*Brief*: In the data below, one line contains "Where should I click to: Click the 急変患者を発見してくれ" and a later one contains "This screenshot has width=1521, height=784.". Print both, with every line between them, exactly and alone.

*Material provided*:
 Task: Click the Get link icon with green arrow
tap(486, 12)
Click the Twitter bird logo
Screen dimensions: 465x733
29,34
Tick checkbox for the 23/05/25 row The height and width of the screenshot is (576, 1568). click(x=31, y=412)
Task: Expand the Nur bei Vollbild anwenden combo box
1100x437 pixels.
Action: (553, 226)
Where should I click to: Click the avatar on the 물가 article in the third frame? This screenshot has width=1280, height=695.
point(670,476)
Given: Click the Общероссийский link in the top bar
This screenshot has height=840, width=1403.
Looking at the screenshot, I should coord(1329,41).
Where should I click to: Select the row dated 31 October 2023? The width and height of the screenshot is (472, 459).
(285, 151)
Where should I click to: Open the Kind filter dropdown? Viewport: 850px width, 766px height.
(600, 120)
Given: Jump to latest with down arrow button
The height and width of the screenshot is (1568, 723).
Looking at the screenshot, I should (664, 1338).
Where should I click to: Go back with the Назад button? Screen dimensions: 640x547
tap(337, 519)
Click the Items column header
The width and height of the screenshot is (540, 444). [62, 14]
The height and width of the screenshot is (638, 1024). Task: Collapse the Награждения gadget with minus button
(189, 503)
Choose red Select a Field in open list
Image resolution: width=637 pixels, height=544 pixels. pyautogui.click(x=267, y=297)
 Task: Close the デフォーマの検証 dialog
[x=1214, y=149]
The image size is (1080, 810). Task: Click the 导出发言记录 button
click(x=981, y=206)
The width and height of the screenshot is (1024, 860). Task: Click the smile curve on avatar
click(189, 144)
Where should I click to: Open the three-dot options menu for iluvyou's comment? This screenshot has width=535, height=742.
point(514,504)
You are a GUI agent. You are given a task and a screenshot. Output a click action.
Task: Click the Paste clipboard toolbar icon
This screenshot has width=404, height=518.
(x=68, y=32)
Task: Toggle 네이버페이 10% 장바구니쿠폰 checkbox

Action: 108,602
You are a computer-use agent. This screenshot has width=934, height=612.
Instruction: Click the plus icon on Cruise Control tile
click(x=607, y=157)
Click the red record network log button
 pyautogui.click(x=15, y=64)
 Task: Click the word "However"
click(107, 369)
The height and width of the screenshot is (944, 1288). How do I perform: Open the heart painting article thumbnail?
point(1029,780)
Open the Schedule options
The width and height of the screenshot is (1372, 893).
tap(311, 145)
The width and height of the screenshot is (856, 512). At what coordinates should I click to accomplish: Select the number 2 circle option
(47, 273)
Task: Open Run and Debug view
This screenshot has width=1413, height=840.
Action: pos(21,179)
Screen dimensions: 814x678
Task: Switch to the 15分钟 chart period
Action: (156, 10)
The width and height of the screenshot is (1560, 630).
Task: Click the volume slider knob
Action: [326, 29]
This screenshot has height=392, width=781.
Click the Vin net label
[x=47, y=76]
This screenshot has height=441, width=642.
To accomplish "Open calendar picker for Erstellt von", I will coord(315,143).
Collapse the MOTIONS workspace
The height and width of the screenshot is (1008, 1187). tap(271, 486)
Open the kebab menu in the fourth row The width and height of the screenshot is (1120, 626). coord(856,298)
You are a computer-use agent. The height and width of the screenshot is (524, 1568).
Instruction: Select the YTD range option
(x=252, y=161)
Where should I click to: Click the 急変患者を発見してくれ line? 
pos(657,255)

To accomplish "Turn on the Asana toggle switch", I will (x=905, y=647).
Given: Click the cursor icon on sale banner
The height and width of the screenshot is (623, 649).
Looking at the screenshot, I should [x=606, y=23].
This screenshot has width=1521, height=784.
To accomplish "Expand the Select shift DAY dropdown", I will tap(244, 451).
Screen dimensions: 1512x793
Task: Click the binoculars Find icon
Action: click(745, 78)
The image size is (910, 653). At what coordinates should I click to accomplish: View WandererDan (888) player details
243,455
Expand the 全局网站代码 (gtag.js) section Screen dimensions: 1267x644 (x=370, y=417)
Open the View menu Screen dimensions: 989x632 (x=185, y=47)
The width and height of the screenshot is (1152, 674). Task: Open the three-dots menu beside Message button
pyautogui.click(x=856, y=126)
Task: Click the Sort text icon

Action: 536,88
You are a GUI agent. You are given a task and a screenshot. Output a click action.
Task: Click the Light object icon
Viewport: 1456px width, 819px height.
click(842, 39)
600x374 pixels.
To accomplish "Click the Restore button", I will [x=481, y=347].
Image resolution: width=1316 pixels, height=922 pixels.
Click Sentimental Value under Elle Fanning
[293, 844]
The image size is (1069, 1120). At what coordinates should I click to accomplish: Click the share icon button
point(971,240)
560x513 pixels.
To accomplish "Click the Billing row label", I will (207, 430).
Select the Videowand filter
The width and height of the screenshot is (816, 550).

*Answer to this task*:
Where should I click to: Click the 急変患者を発見してくれ line? 
pos(657,255)

To accomplish "Turn on the Asana toggle switch", I will (x=905, y=647).
Given: Click the cursor icon on sale banner
The height and width of the screenshot is (623, 649).
Looking at the screenshot, I should [x=606, y=23].
This screenshot has width=1521, height=784.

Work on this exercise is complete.